Thank you again for your detailed comments. We welcome further discussion if you have any additional questions.

评论

Thanks for the detailed feedback. I'm glad the rebuttal resolved my questions and concerns. I agree that many current benchmarks may be inadequate for reflecting visual-centric understanding ability. Understandably, comparing with SOTA commercial models can be unfair due to mismatched model sizes and pre-training datasets.

There is no further question from my side and I keep my score unchanged.

审稿意见
6

The compares different methods and strategies involved in training VLMs

  • impact on inference efficiency by model architecture (fusion module: cross-attention versus autoregressive) & on training stability by multimodal training procedure
  • compare different design choices in a controlled environment and extract experimental findings
  • Build a new 8B model XXXXXX and a new instruction training dataset YYYYYY that surpasses or closely-matches the performance of many large-scale models

优点

  • The paper has an interesting scientific-report like approach to find a good recipe for training VLMs which would be beneficial to the community
  • Using the derived findings, the proposed model XXXXXX performs higher scores than larger models
  • The authors also curate a new vision-language finetuning dataset YYYYYY.
  • The authors consider many important, yet overlooked design choices, which would help expedite research and development of VLMs

缺点

  • While I fully appreciate the importance of the work in standardizing a recipe for training VLMs, I believe it lacks vigour to make such bold claims. For example, Finding 4 does contradict results in Table 9, TextVQA.
  • Some results seem a bit too overarching. For example, while the authors make a generalised finding “the quality of the language model backbone has a higher impact on the performance of the final VLM than the quality of the vision backbone” (Finding 1), they do mention that this might be because the vision encoders might not be well trained (L108), which seems conflicting.
  • It would be nice to have most/all the findings validated for XXXXXX.
  • Can the authors elaborate on how YYYYYY is different from existing VLM instruction tuning datasets? Is there any scope of test dataset leaks?
  • How do the authors ensure that the superior performance of YYYYYY is not driven by the dataset alone and only because of their findings?

问题

see weaknesses

局限性

Discussed in section A.4

作者回复

Thank you reviewer Gtma for your interesting remarks, we will try to cover them one by one.
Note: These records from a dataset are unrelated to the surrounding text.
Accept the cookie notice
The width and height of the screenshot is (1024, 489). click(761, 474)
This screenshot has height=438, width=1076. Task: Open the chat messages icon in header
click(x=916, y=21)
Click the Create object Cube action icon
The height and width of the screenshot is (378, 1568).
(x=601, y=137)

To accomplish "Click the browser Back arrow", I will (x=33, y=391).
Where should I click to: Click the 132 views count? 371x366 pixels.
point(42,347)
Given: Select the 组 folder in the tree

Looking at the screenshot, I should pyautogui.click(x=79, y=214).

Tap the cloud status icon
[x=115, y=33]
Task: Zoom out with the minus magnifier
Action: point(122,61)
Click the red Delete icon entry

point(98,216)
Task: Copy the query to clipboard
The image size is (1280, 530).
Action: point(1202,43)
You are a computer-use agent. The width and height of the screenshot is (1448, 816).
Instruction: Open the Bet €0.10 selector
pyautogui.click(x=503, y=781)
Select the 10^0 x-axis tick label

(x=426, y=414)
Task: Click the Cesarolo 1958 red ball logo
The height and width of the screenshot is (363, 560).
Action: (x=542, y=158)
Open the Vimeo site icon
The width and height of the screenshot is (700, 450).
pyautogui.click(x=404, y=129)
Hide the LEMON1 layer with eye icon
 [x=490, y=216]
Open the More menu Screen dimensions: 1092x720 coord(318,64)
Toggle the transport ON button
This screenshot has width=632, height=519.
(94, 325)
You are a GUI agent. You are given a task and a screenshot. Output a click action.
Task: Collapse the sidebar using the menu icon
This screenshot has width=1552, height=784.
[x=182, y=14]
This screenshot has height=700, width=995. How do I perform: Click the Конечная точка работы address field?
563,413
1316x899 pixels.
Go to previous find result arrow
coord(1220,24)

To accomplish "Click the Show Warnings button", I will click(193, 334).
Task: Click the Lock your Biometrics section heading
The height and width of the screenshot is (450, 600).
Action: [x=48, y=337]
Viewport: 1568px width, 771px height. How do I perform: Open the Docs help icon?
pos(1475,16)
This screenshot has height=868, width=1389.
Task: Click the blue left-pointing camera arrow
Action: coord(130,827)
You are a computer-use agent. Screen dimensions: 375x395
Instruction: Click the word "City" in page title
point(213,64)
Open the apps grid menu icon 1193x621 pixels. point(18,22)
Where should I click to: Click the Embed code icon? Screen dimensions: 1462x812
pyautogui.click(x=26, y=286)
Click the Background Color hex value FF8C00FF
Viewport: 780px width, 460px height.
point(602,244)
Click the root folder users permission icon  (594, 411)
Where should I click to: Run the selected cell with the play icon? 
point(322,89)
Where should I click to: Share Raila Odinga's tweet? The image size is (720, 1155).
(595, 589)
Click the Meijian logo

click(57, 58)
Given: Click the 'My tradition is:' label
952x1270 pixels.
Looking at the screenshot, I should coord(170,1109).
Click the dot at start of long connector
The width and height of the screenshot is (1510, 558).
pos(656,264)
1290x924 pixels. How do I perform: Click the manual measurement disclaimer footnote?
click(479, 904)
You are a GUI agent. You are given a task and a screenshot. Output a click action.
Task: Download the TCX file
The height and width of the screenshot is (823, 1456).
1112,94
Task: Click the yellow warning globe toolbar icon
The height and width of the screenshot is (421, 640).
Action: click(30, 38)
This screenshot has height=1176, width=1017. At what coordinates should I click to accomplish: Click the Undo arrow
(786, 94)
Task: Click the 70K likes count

While I fully appreciate the importance of the work in standardizing a recipe for training VLMs, I believe it lacks vigour to make such bold claims. For example, Finding 4 does contradict results in Table 9, TextVQA.

You raise a valid point.
Our ablation results show that for most tasks, particularly non-OCR tasks, the number of tokens to encode the image is not critically important.
This is significant for applications like robotics, which do not necessarily require strong OCR capabilities but need efficient inference.
This is supported by Tables 9 and 15, which show the image splitting strategy's utility primarily for OCR tasks.
This finding aligns with other works published on Arxiv after our submission.
We agree that Finding 4 should be stated more cautiously. We have rephrased it to: “Reducing the number of visual tokens with learned pooling significantly improves compute efficiency at training and inference while improving performance on non-OCR downstream tasks.”

Some results seem a bit too overarching. For example, while the authors make a generalised finding “the quality of the language model backbone has a higher impact on the performance of the final VLM than the quality of the vision backbone” (Finding 1), they do mention that this might be because the vision encoders might not be well trained (L108), which seems conflicting.

We understand that Finding 1 might have been confusing.
Our intent was to highlight that, given a fixed size for the vision encoder (around 400M for CLIP-H or SigLIP) and a fixed size for the language model (around 7B for Llama1 and Mistral), using the best available open-source models at the time, the most significant performance improvement was observed when upgrading the LLM.
We have clarified this by rephrasing the finding with: “Better pre-trained LLMs and vision encoders lead to better performance on multimodal tasks. However, with the best current models for both, the LLM has a higher impact.”

It would be nice to have most/all the findings validated for XXXXXX.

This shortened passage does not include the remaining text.